### Goal of the exercise
Please extract the records from the line that contains "Open flaviobolsonaro header profile picture" through the line that contains "(x=158, y=34)", inclusive, and reproduce those lines word for word. Leave out the pictures.

### Data provided
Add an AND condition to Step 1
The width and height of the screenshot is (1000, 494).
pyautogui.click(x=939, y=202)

...

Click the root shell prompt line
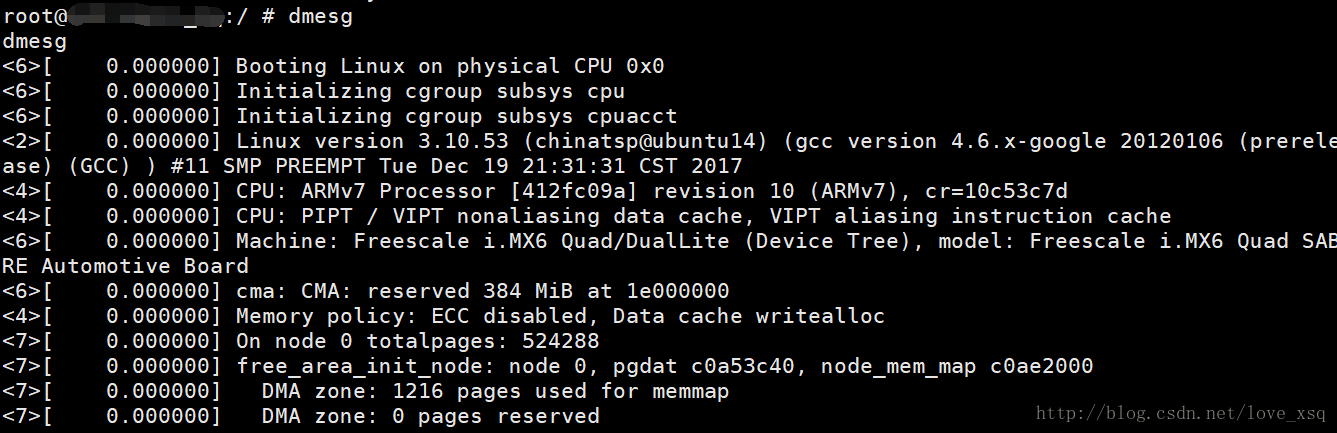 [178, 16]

---

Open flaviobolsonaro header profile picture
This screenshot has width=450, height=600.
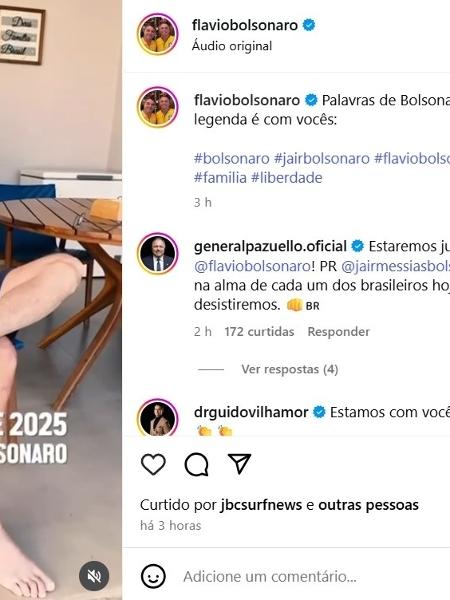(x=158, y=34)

### Complete answer
Open flaviobolsonaro header profile picture
This screenshot has width=450, height=600.
(x=158, y=34)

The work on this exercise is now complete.